Value alignment. It’s a phrase that often pops up in discussions about the safety and ethics of artificial intelligence. How can scientists create AI with goals and values that align with those of the people it interacts with?

Very simple robots with very constrained tasks do not need goals or values at all. Although the Roomba’s designers know you want a clean floor, Roomba doesn’t: it simply executes a procedure that the Roomba’s designers predict will work—most of the time. If your kitten leaves a messy pile on the carpet, Roomba will dutifully smear it all over the living room. If we keep programming smarter and smarter robots, then by the late 2020s, you may be able to ask your wonderful domestic robot to cook a tasty, high-protein dinner. But if you forgot to buy any meat, you may come home to a hot meal but find the aforementioned cat has mysteriously vanished. The robot, designed for chores, doesn’t understand that the sentimental value of the cat exceeds its nutritional value.

AI and King Midas

Stuart Russell, a renowned AI researcher, compares the challenge of defining a robot’s objective to the King Midas myth. “The robot,” says Russell, “has some objective and pursues it brilliantly to the destruction of mankind. And it’s because it’s the wrong objective. It’s the old King Midas problem.”

This is one of the big problems in AI safety that Russell is trying to solve. “We’ve got to get the right objective,” he explains, “and since we don’t seem to know how to program it, the right answer seems to be that the robot should learn – from interacting with and watching humans – what it is humans care about.”

Russell works from the assumption that the robot will solve whatever formal problem we define. Rather than assuming that the robot should optimize a given objective, Russell defines the problem as a two-player game (“game” as used by economists, meaning a decision problem with multiple agents) called cooperative inverse reinforcement learning (CIRL).

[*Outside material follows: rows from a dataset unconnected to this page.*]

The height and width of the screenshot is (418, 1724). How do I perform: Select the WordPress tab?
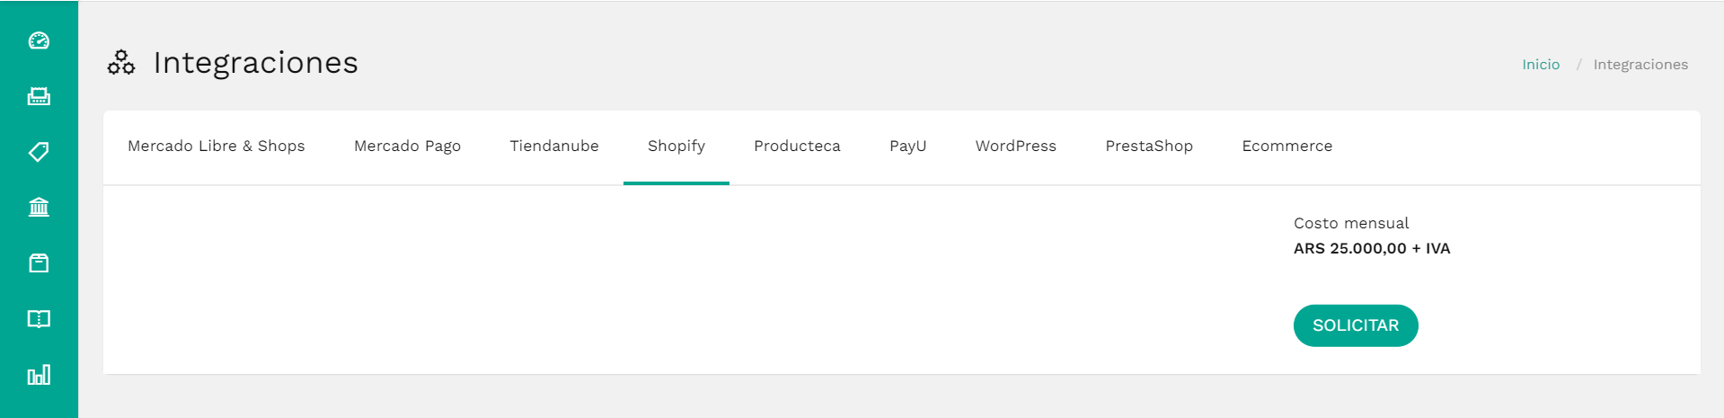(1016, 147)
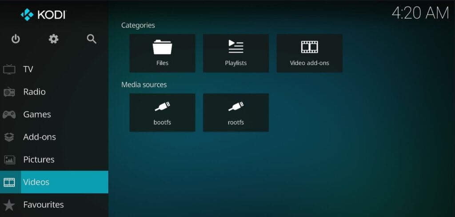Open the Files category tile
The image size is (455, 217).
[162, 53]
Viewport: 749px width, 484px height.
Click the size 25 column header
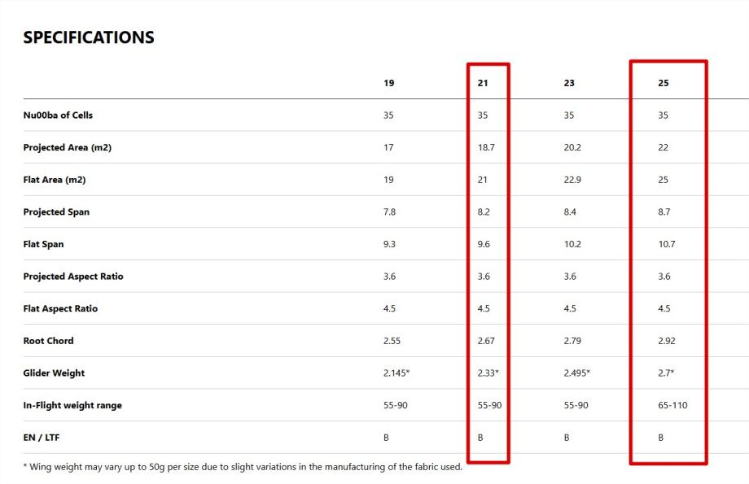(663, 83)
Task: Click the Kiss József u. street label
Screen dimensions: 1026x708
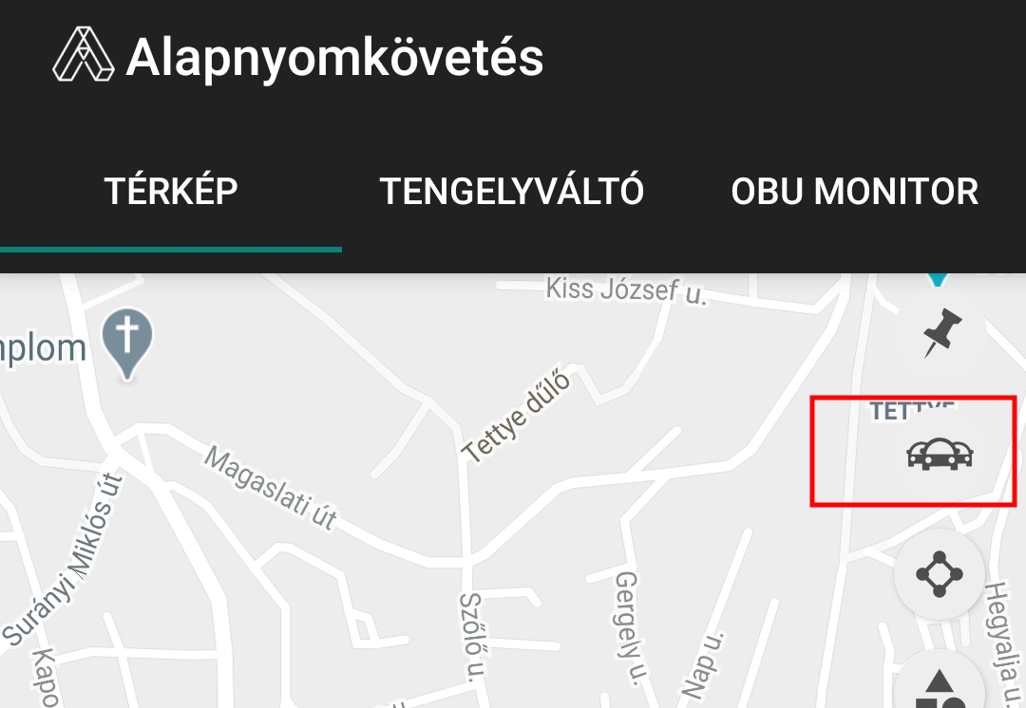Action: coord(627,291)
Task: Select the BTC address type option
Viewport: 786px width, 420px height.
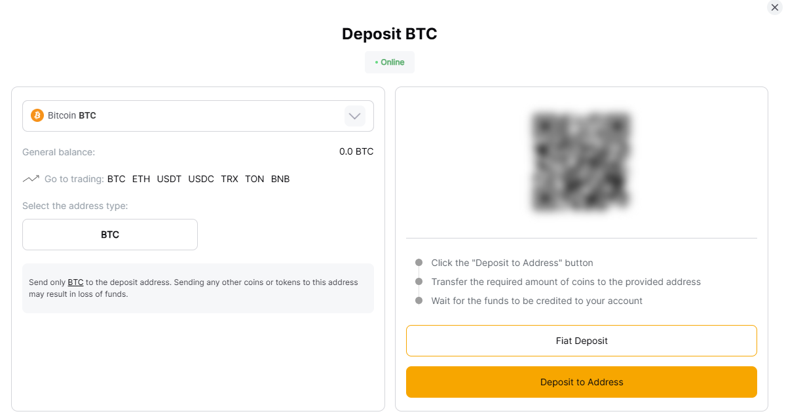Action: click(110, 235)
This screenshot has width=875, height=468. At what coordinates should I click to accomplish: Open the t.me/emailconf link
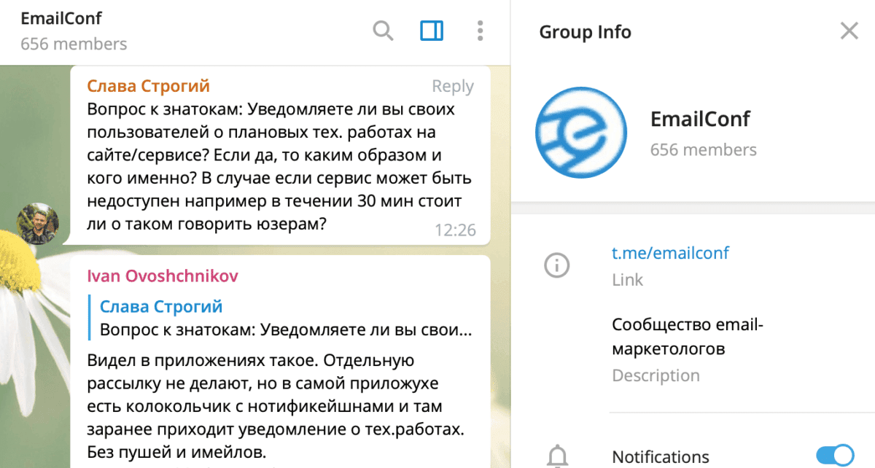pos(670,253)
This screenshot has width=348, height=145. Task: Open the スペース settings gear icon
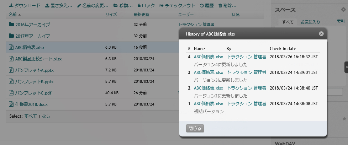click(x=343, y=10)
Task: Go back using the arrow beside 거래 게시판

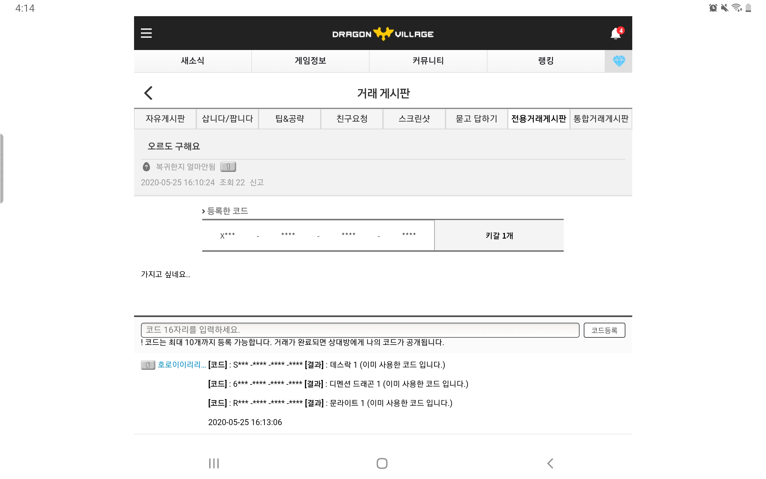Action: (148, 93)
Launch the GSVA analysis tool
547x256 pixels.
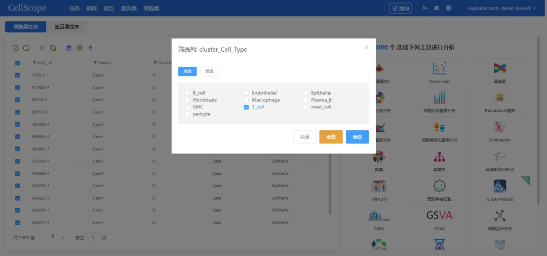tap(439, 215)
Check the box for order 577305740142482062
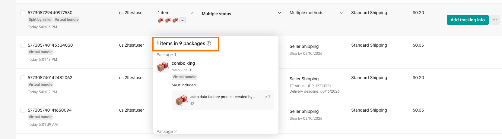The height and width of the screenshot is (139, 502). pyautogui.click(x=23, y=78)
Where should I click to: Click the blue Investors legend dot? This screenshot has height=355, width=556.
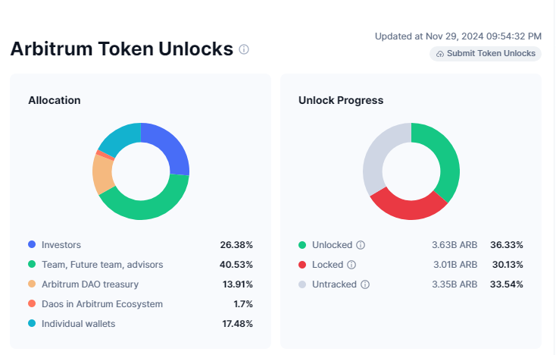32,245
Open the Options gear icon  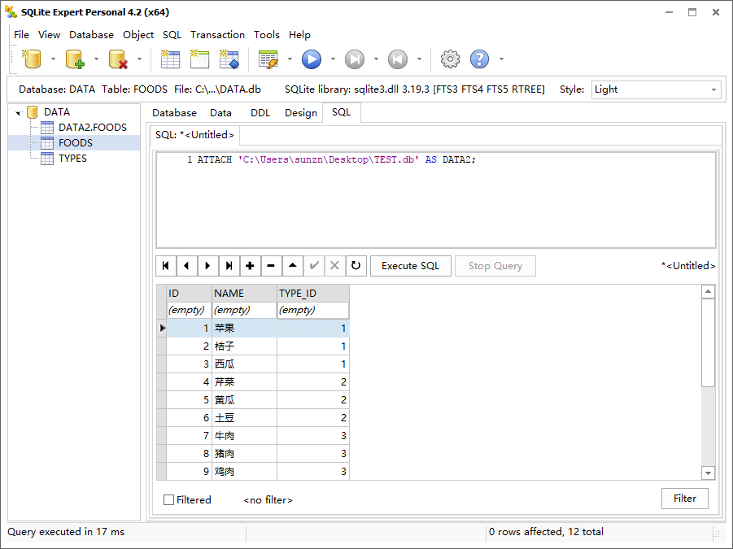click(x=450, y=59)
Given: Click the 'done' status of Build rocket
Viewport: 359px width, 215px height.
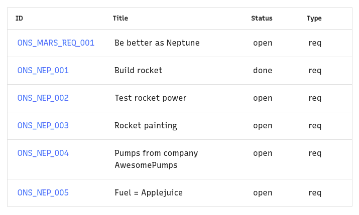Looking at the screenshot, I should [x=263, y=71].
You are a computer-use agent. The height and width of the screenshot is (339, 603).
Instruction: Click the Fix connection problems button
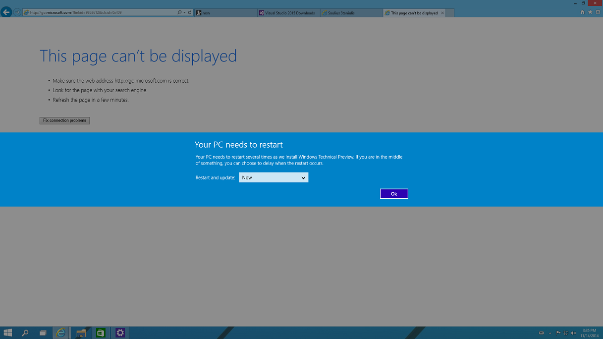(x=64, y=120)
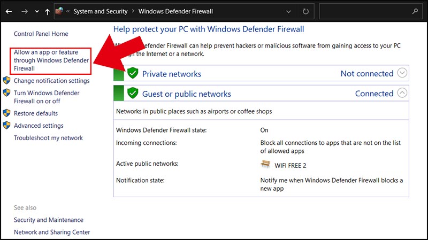Click the Forward navigation arrow

tap(25, 11)
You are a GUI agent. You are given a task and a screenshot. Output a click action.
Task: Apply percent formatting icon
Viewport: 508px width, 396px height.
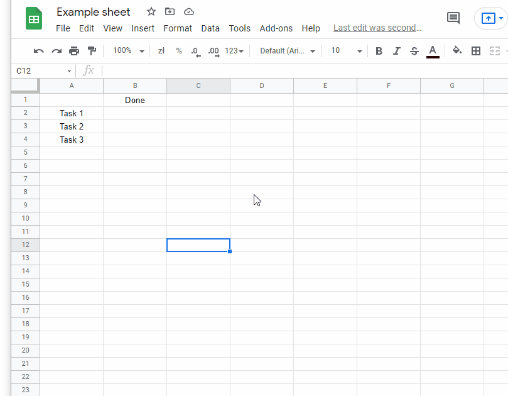(178, 50)

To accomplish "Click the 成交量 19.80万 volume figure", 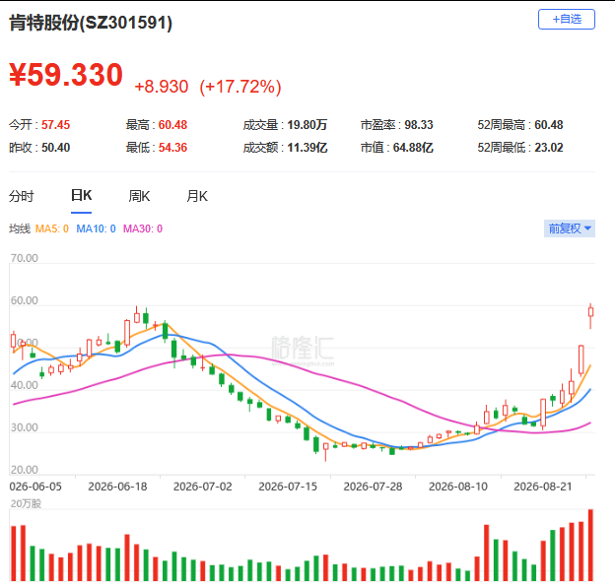I will (308, 125).
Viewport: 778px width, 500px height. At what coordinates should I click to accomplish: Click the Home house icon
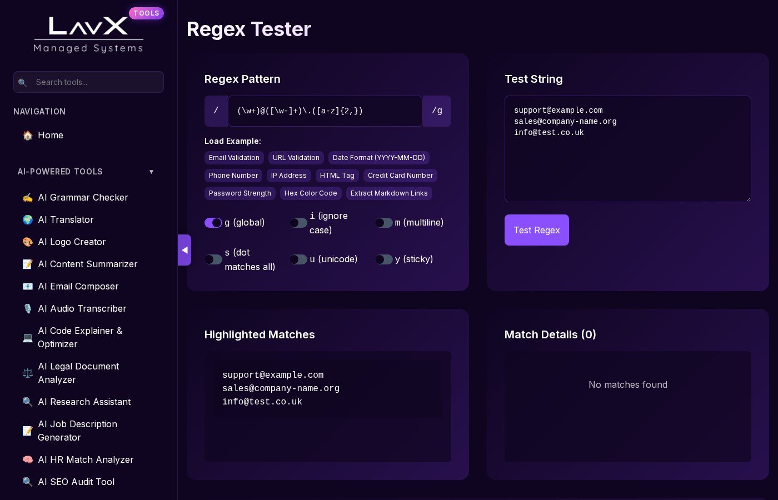pyautogui.click(x=27, y=136)
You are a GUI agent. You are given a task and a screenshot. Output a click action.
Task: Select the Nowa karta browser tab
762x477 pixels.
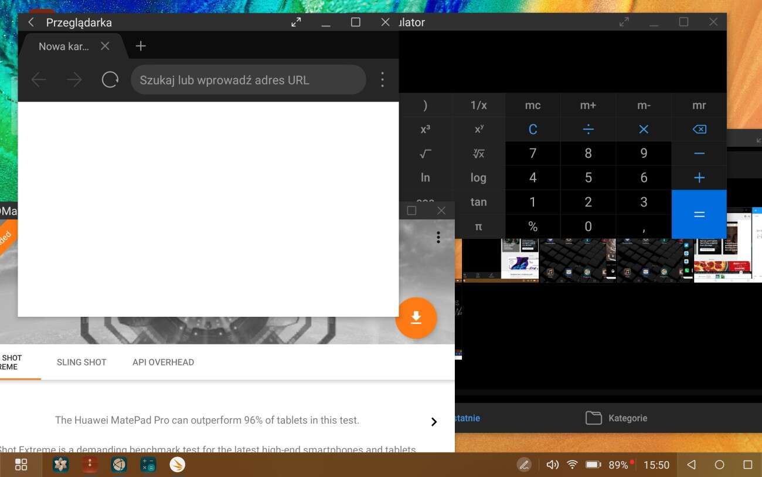[x=63, y=46]
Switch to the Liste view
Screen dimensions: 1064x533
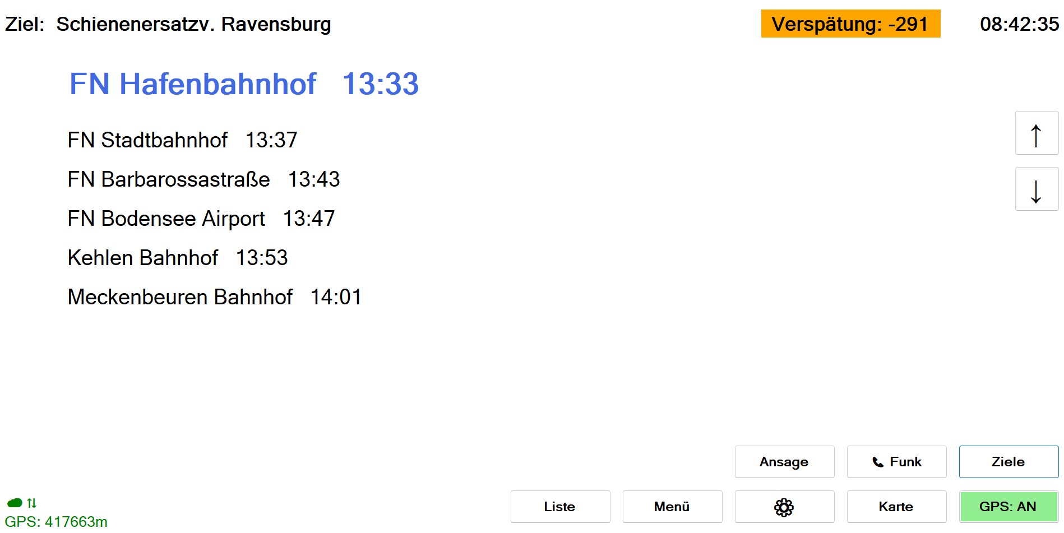(559, 507)
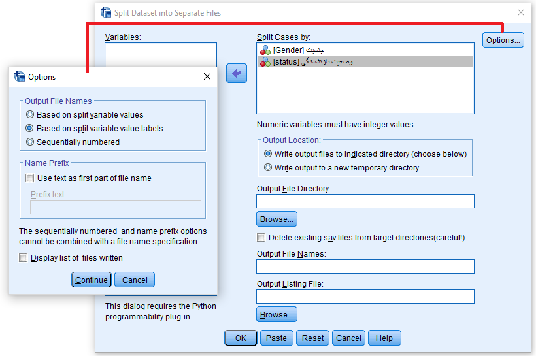Select 'Sequentially numbered' file naming

tap(29, 142)

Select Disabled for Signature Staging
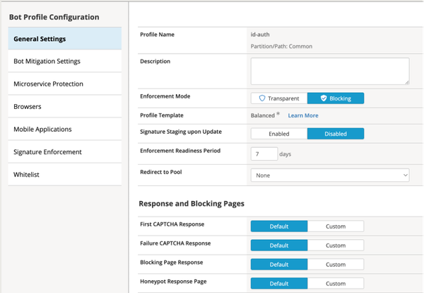(x=336, y=133)
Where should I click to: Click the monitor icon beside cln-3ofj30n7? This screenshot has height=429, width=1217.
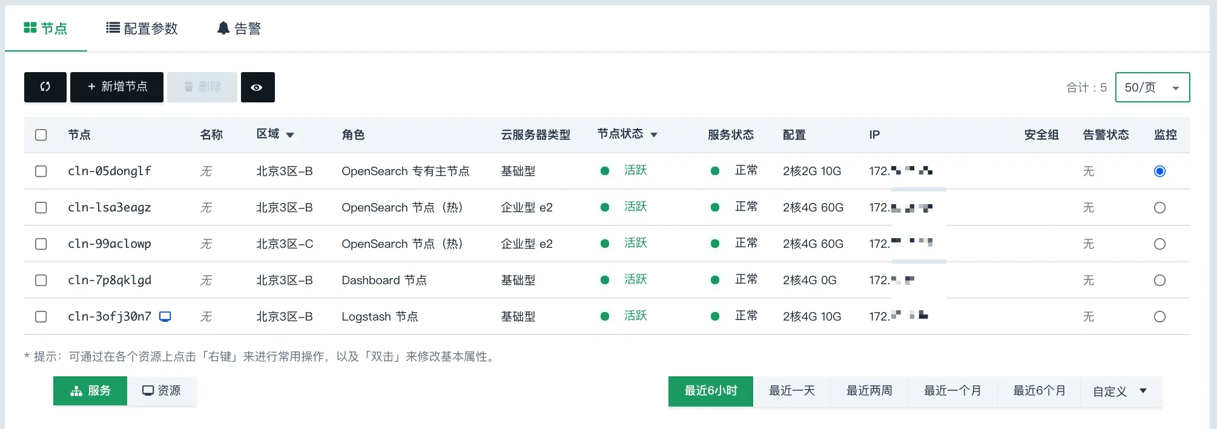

A CIRL game includes a person and a robot: the robot’s only purpose is to make the person happy, but it doesn’t know what the person wants. Fortunately, it can learn more about what the person wants by observing her behavior. For example, if a robot observed the human’s morning routine, it should discover how important coffee is—not to itself, of course (we don’t want robots drinking coffee), but to the human. Then, it will make coffee for the person without being asked.

What about the example of King Midas, who thought he wanted as much gold as possible? How does the approach deal with someone stating their wishes incorrectly?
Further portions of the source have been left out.